Typical backstreet in Olgii
Buses from Olgii to Ulan Bator
There is a bus from Olgii to Ulaanbaatar which leaves every 2nd day. The ticket office is in a building set back from the road behind a dusty square (marked on my map, above). As with many bus ticketing offices in Mongolia, the non-descript door within the non-descript corridor within the non-descript building is difficult to find without a guide, so if you have a guide or any English speaking contacts it's definitely worth enlisting them to help you locate the office. Otherwise, just keeping asking people.
The bus is reasonably comfortable and you will actually get a seat all to yourself, but after 2.5 days of constant driving and rest stops at average guanz (roadside restaurants) you will be pretty over it. The bus is about 25% of the cost of a flight, though, so it's a pretty sound option for the budget-conscious. Note the bus fills up about five days ahead in summer, so try to secure a ticket well in advance of your intended departure date.
Watching the horses race in at the Ulgii Nadaam. There are a number of smaller countryside Nadaam outside the city during late July/ early August.
Public transport from Bayan-Olgii
Public jeeps leave near the black market (see my map) and head to Khovd, Uvs, Ulaanhus, Tsengel, and the Russian Border. (Note that public transport to Tavan Bogd National Park that goes any closer than Tsengel will be very difficult to find. I would recommend organizing a private driver. Those bent on doing it on the cheap should take a ride to Tsengel, then wait there on the road to Tavan Bogd and hitch a ride -you could well be waiting all day for one).

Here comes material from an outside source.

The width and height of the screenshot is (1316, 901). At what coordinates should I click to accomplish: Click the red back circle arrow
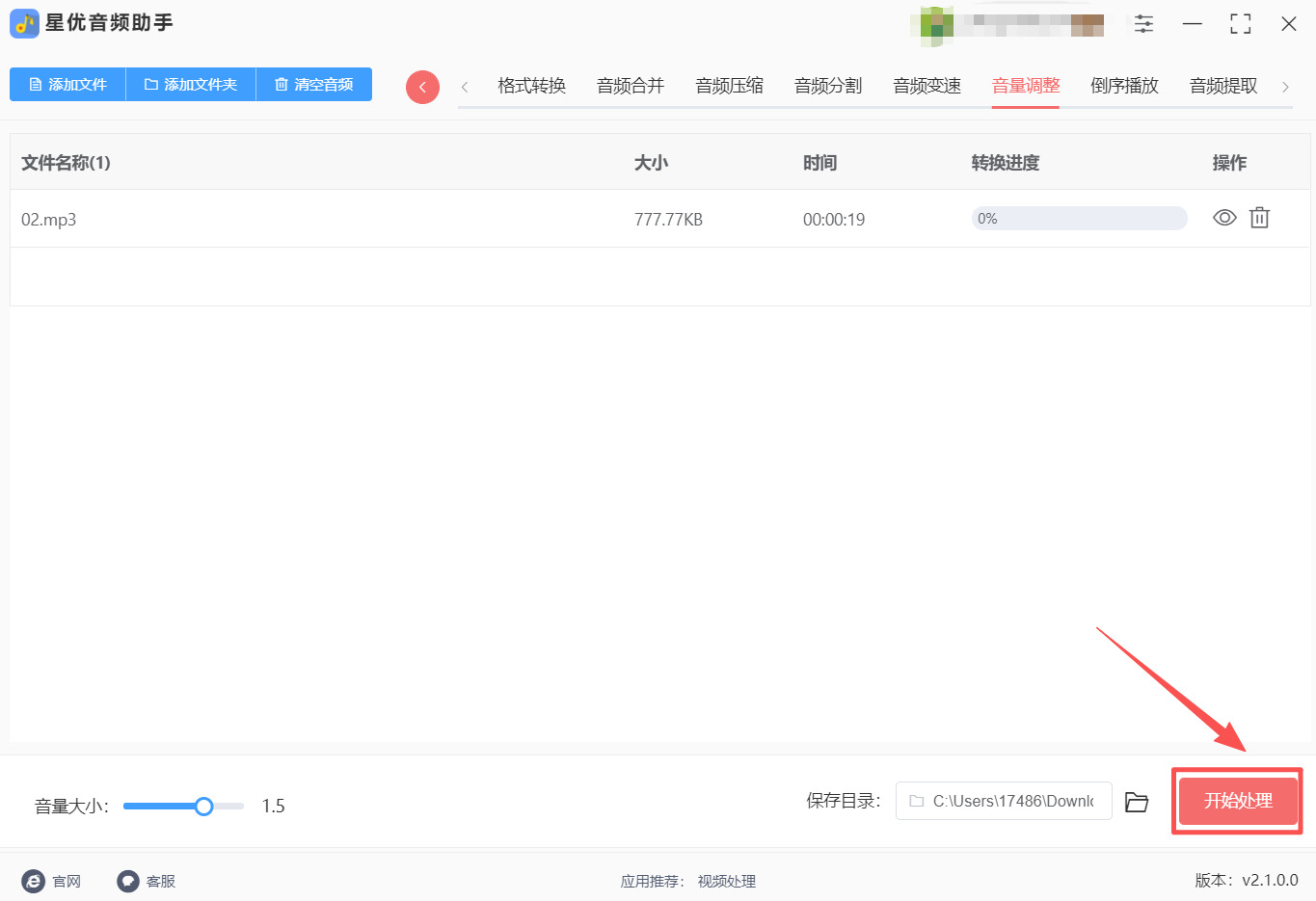point(422,86)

It helps to have the name of your destination written in cyrillic so you can match it with the labels stuck in the windows of the waiting jeeps/vans. You will save money taking the jeeps compared to hiring a private driver, but you will be crammed in with a large number of people and you may have to wait all day (or a couple of days) for the ride to leave.
The public jeeps do have an uncanny ability to leave just on sundown, which ensures you won't get to see the countryside or get any sleep on the uncomfortable overnight journey. Ensure you have warm clothes at hand (i.e. don't leave them in your backpack just beacuse it's hot and sunny when you arrive at the jeep stand). Be patient and prepared for some miscomfort; expect to have a local child seated on your lap.